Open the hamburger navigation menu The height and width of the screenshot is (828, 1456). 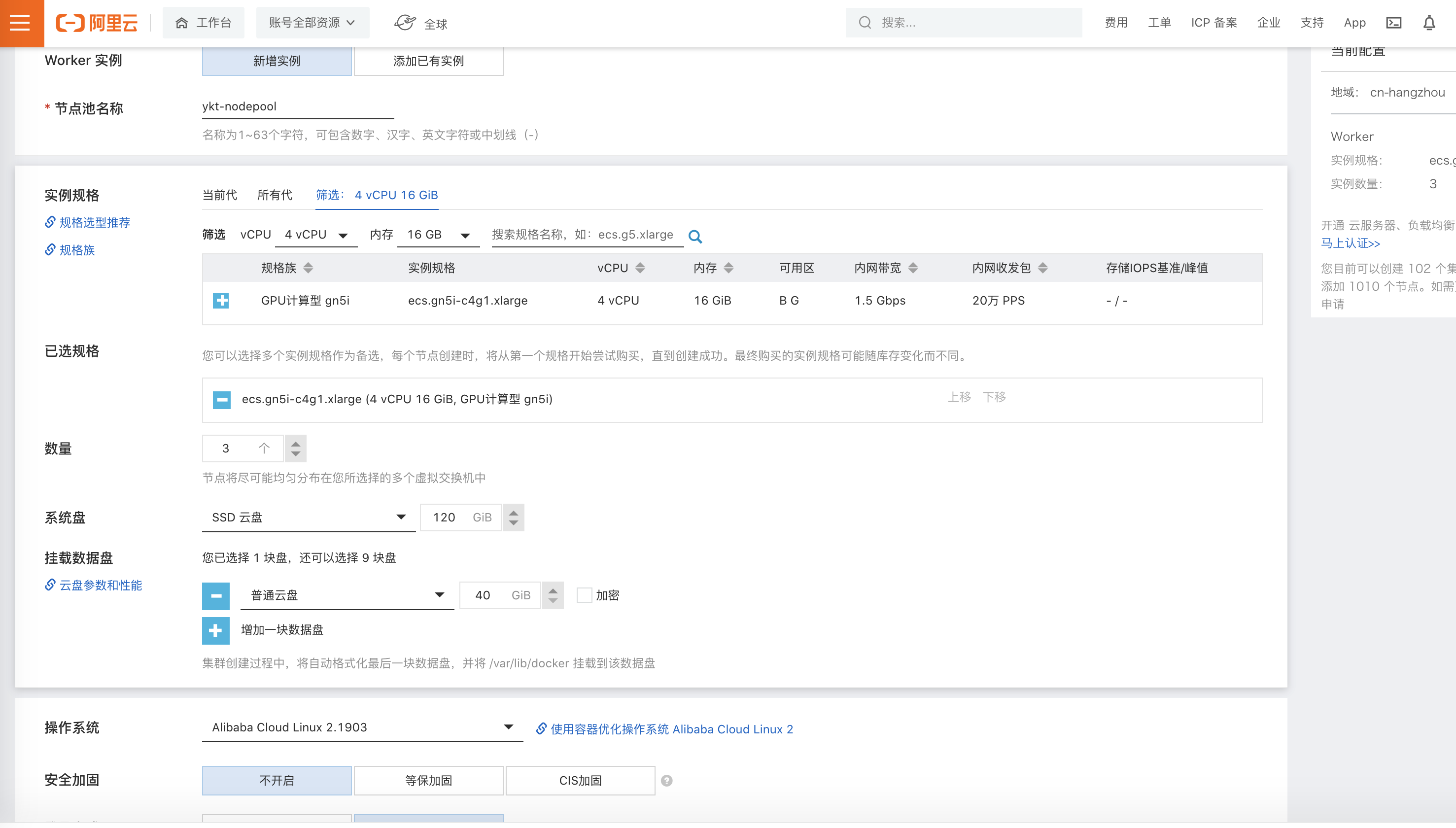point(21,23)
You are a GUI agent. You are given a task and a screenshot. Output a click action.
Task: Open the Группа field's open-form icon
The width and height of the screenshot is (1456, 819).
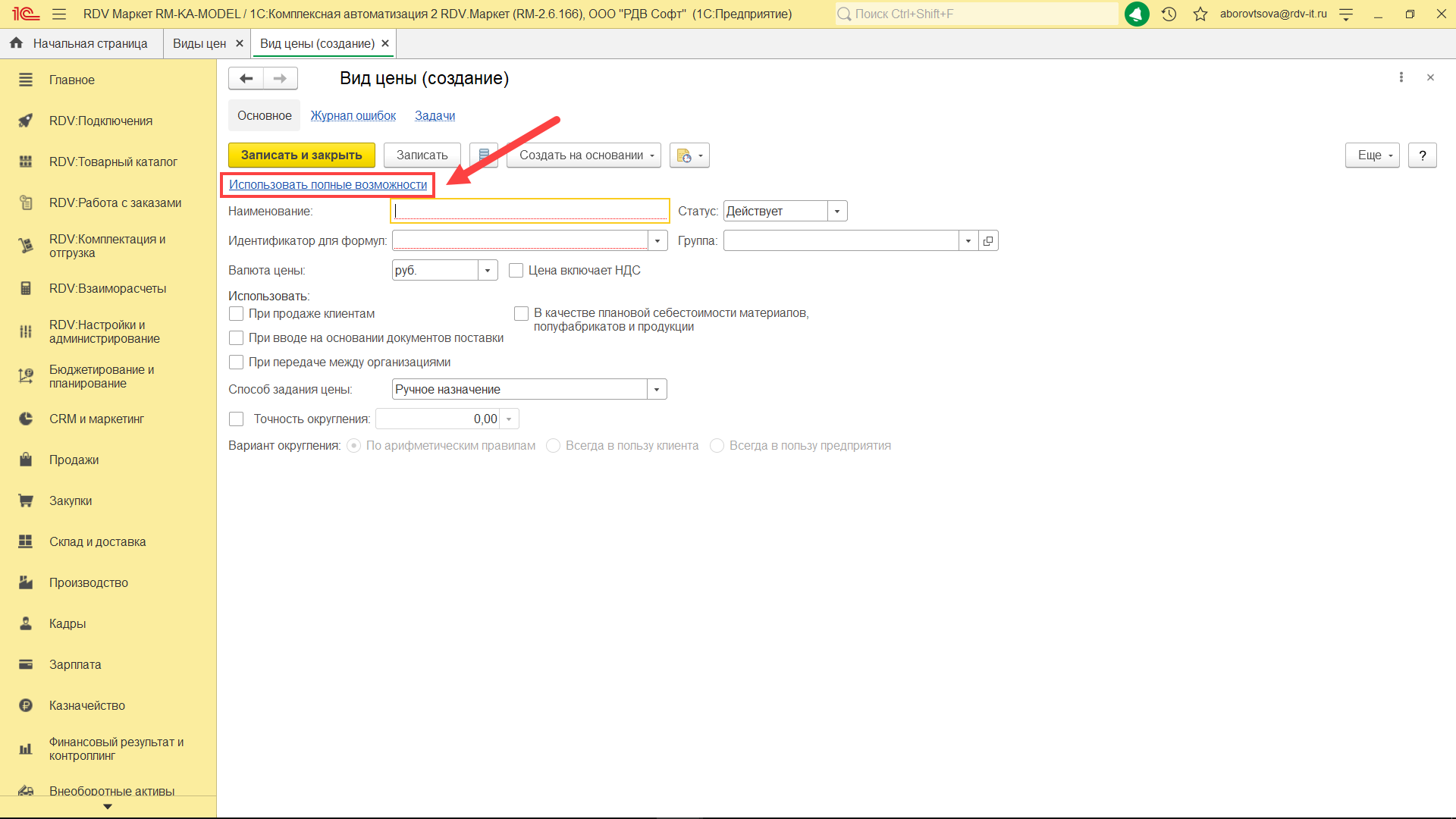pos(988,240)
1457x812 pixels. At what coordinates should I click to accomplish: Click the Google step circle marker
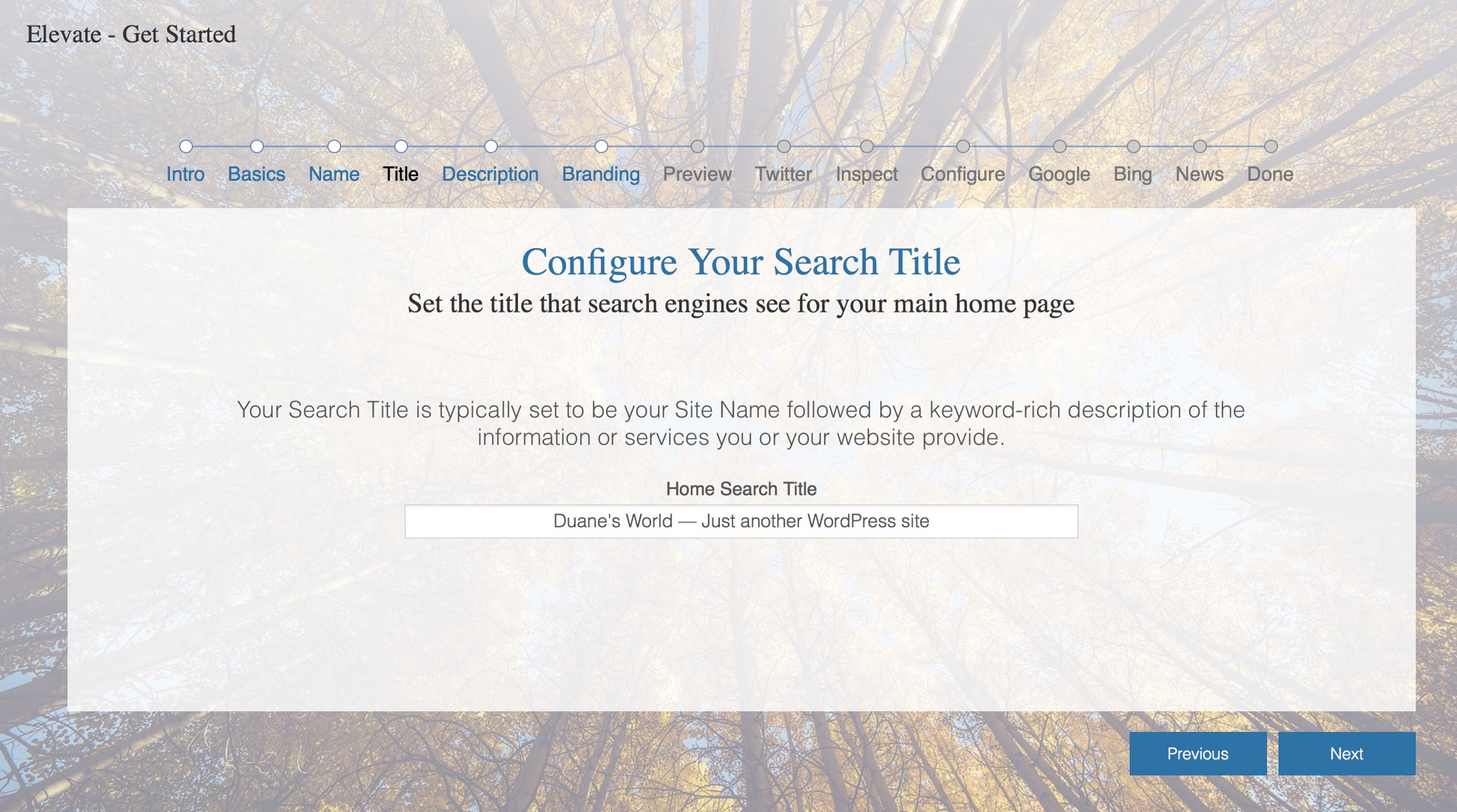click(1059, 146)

◆ **AIM OF THE TASK**: No pictures belong in the answer. It must repeat exactly the lines from the line with "The width and" through the final line of the records.

◆ **SOLUTION FOR THIS TASK**:
The width and height of the screenshot is (1456, 819).
pos(988,240)
1457x812 pixels. At what coordinates should I click to accomplish: Click the Google step circle marker
click(1059, 146)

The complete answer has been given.